Detour starts Monday for Innes Street motorists

Published 12:00 am Saturday, February 1, 2014

Drivers who use West Innes Street between Catawba College and the Crescent subdivision will need to plan for a little extra travel time starting Monday.
That stretch of road will be closed as crews work to replace the 64-year-old bridge over Grants Creek. The project is expected to take about seven months to complete.
The new bridge is expected to be open by Aug. 31, but Pat Ivey, division engineer with the N.C. Department of Transportation, said the state will push the contractor to finish sooner so it’s open for the start of the new school year.
In the meantime, drivers will use Jake Alexander and Statesville boulevards to get around the construction.

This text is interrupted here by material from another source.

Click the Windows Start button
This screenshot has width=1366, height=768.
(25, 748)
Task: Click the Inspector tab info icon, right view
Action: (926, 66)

Ivey said the bridge, which carries about 8,800 vehicles a day — “pretty significant for a secondary road” — has been classified structurally deficient because it won’t accommodate the 80,000-pound weight limit required on state roads.
The Transportation Department has reduced the load limit on the Grants Creek bridge, mainly due to “74 years of deterioration, which is normal,” Ivey said.
Bridges are designed to last 50 years, Ivey said. This one was built in 1940.
“It’s definitely lasted beyond its useful life,” he said.
The Grants Creek bridge project is part of a program begun about three years ago to replace “low impact” bridges across the state, Ivey said. The past couple of years, transportation officials have been working on designs and putting together contracts.
This particular contract is replacing bridges in Rowan, Davidson, Forsyth and Stokes counties. It includes two other bridge projects in Rowan: one on Hart Road that has been completed and one on Faith Road expected to begin this summer.
Ivey asked local drivers to be patient with the project.
“The biggest thing is we will have detour routes posted and the detours are not that far out of the way,” he said. “… We’re going to get this project done as quickly as possible.”